There was nothing there. I couldn't find an ache. I couldn't evoke a
tear. Wow. It only took 30 years, but
there was not even the slightest trace of a scar. Or perhaps the other scars --you know, the
ones you get from that tiny part of parenting that starts AFTER birth, from failing
eyesight and creaky knees, from just Living in This World--those scars have
left bigger marks.
Who knows. It doesn't
matter. So much of what I let define me for decades...just doesn't matter
anymore. Which leaves me free to feel magic where there once was straw. I wish I could jump up and down and tell all
the 20 somethings in my life to exhale, to assure them that it will all be all
right in whatever form it takes. But if they were truly able to hear that, why,
they wouldn't be 20 something, would they?

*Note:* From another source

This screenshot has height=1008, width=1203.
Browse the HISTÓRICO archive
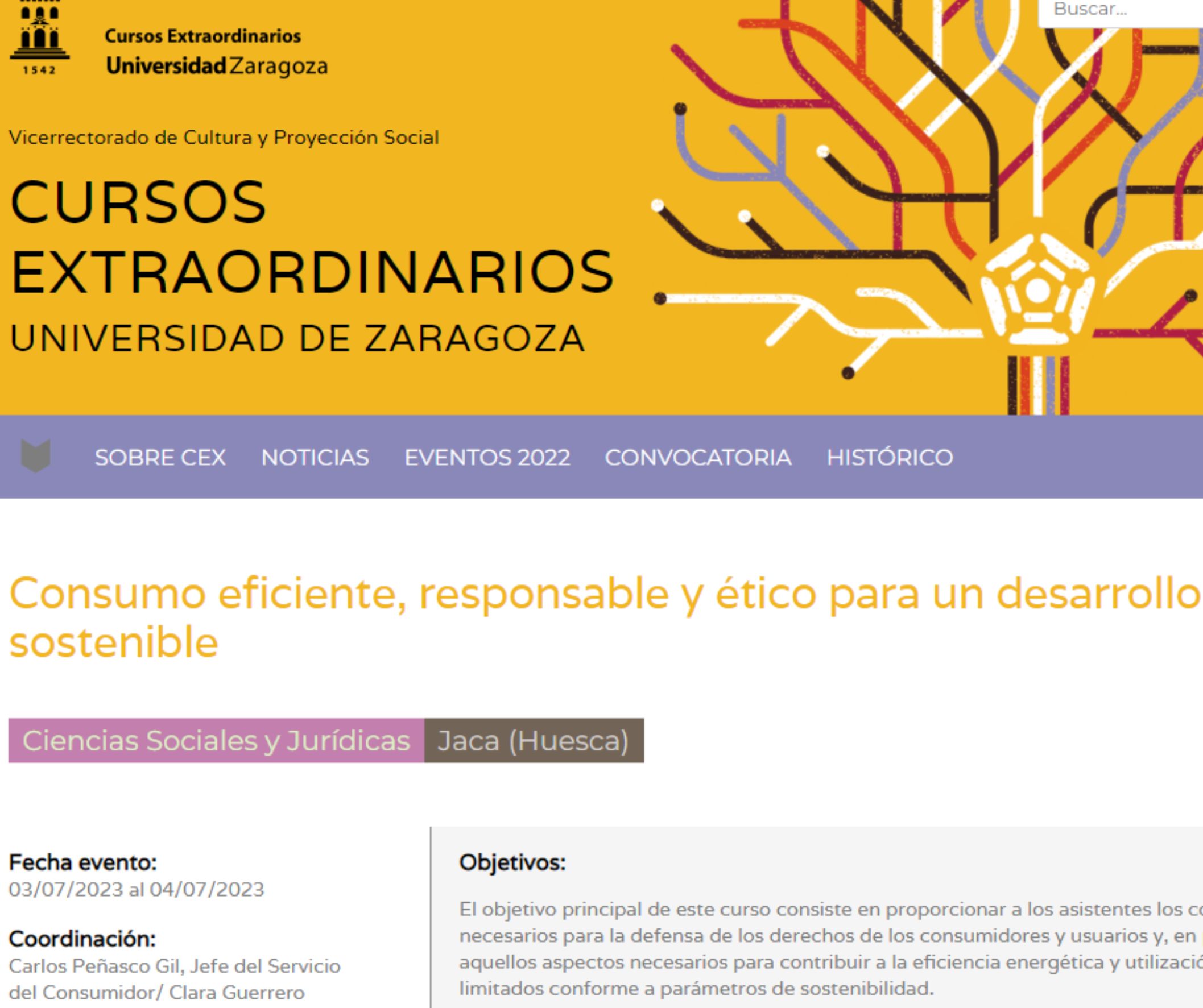(890, 457)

I'm going back to the garden, where I can just be amazed. And excited. And proud. Because gardening is just this thing that evokes those kind of emotions, especially in an era and a place on the planet where the successes and failures are not life-threatening. Perhaps because it offers connection with forces much bigger than our own lives and the sight of a seedling is proof of connection made?
I'll keep you posted about my little darlings.